For a foreign, non-Jewish man, Mr. Mehta’s association with Israel is remarkable for its longevity and passion. Yet its beginnings were refreshingly humdrum. “It started by chance,” Mr. Mehta says. “A great conductor, Eugene Ormandy, fell ill and couldn’t do a series of concerts with the Israel Philharmonic in 1961. I was a jobless conductor in Vienna, with my two children, and they called me to cover as substitute. They sent me two tickets, for my wife and myself.”
He recalls the contract as grueling—about 15 concerts in a short span—but there was “an immediate good feeling between me and the orchestra. We hit it off, musically and spiritually. And I felt very at home in Israel, because it’s somewhat like our place, somewhat like India.” I press him to elaborate. “Their temperament is very much like India,” he says. “They all talk at the same time. They’re very opinionated, very argumentative, very hospitable.”
Mr. Mehta doesn’t say so, but when he signed on full-time in 1969, he quickly became a sort of popular hero, an outsider who had embraced Israel in a time of national hardship and international ostracism. He became friendly with Israeli founder and former Prime Minister David Ben-Gurion. Another friend was Jerusalem Mayor Teddy Kollek: “He was Viennese, and I’m half-Viennese because of my musical culture—I speak the Viennese dialect—so we became very close,” Mr. Mehta says. As for Ben-Gurion, he “didn’t love music so much, but he was a scholar of oriental religions. He told me things about Zoroastrianism that I didn’t even know. You know, we modern Parsis, we don’t know too much. We even pray in a language we don’t understand”—a reference to Avestan, the ancient Iranian language now used only in Zoroastrian scriptures.

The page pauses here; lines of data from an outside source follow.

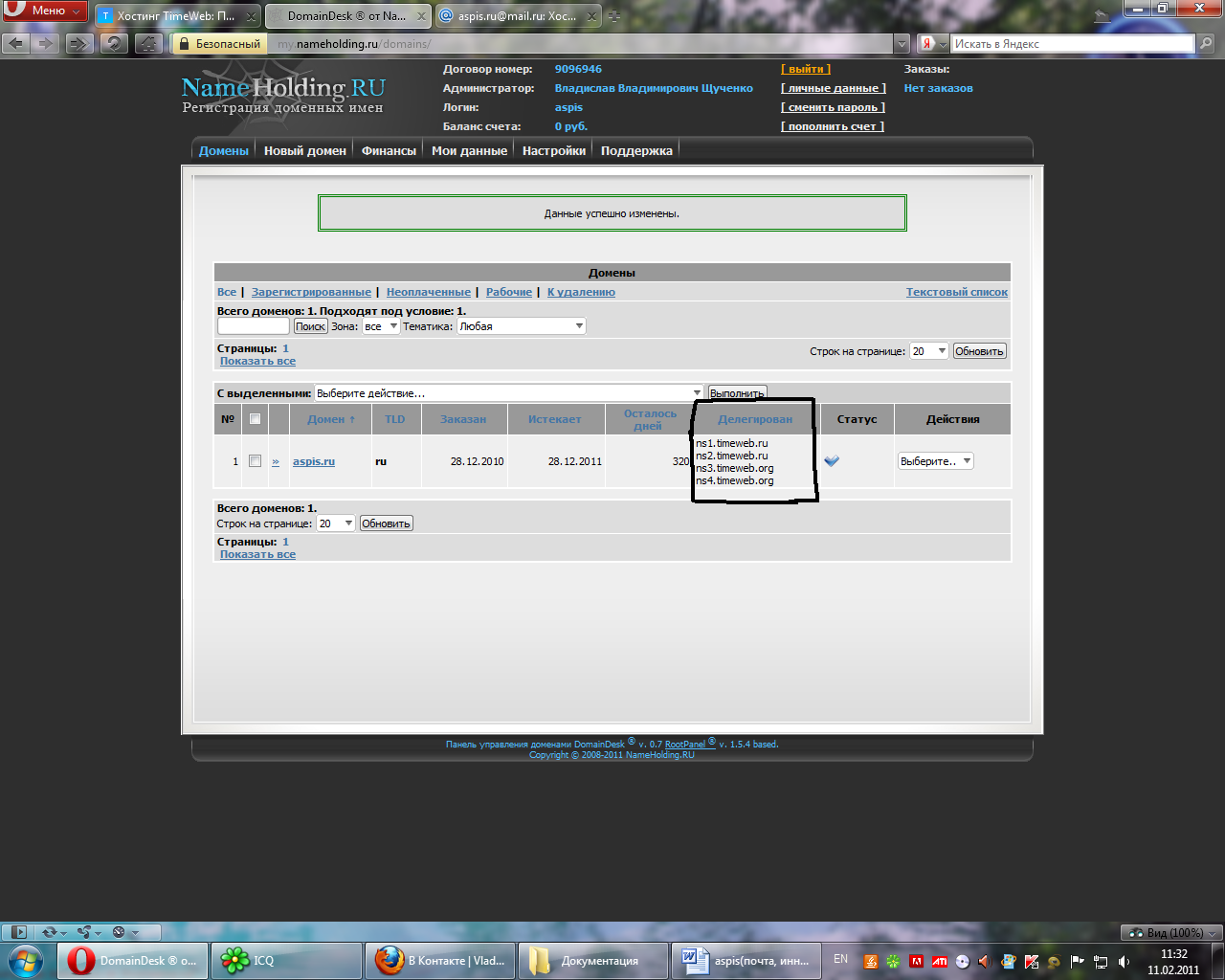
Task: Click the browser Back arrow button
Action: (x=16, y=43)
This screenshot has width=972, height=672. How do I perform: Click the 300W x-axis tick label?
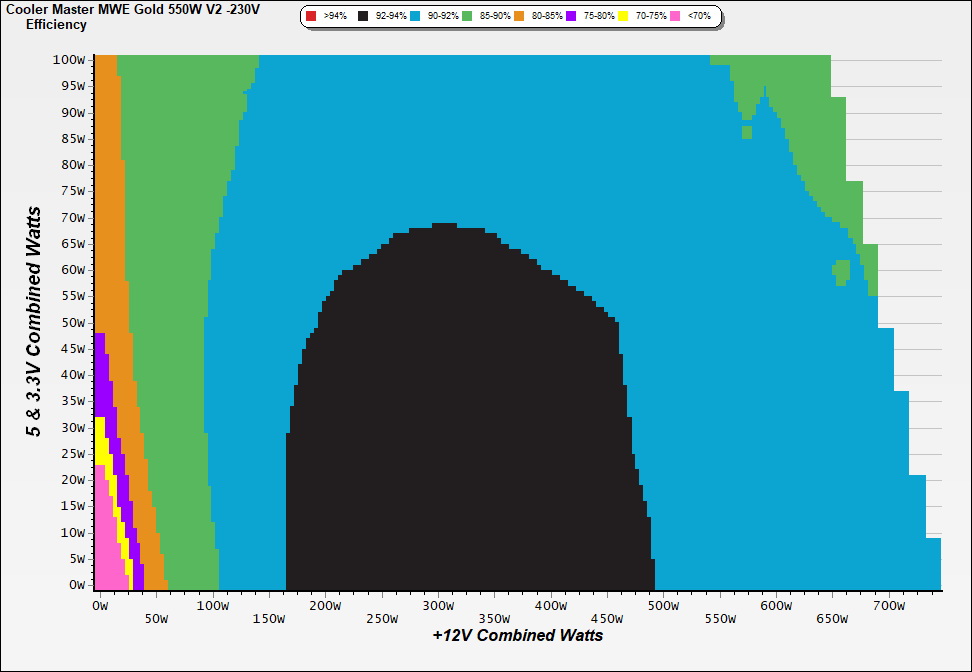(437, 605)
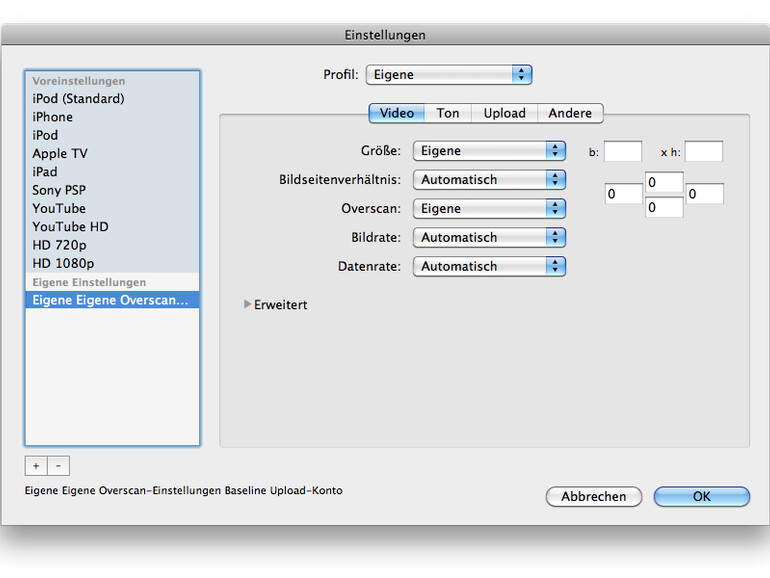Switch to the Ton tab
The height and width of the screenshot is (578, 770).
pyautogui.click(x=448, y=113)
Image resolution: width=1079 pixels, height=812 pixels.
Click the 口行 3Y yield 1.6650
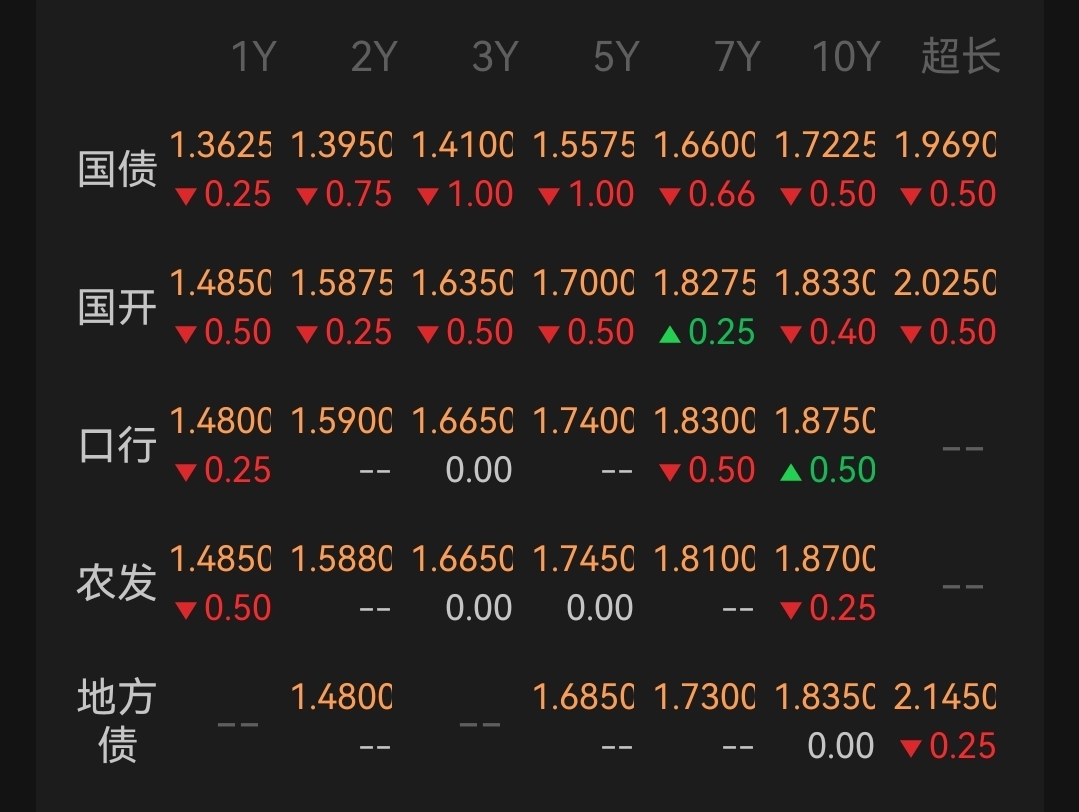click(x=462, y=420)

Besides being impressed with Ben-Gurion’s erudition, Mr. Mehta was struck by “how very depressed he was” that India’s government had condemned Israel for the Six Day War in 1967. Prime Minister Indira Gandhi had visited Cairo in solidarity with Israel’s enemies just four months after hostilities ceased. Mr. Mehta says Ben-Gurion “said to me, ‘We Israelis—and I particularly—worship Mahatma Gandhi. He managed to get rid of the British without spilling blood and we, in our small little country, had to kill and shoot them.’ ” Ben-Gurion couldn’t understand how the Mahatma’s country had become hostile to Israel. “And to this day, I don’t know either,” Mr. Mehta says. “What did India have to do with the Six Day War? Israel didn’t start it!”
Mr. Mehta still has Indian citizenship and is delighted that India and Israel now enjoy close relations, having established full diplomatic ties in 1992. I ask how it felt to be in the vanguard of this rapprochement. “Well,” he says, “I was in a way a substitute ambassador. In 1994, I took the Israel Philharmonic to Bombay and Delhi, and they played free of charge. Itzhak Perlman, the great violinist, didn’t take a fee. So I couldn’t be happier.”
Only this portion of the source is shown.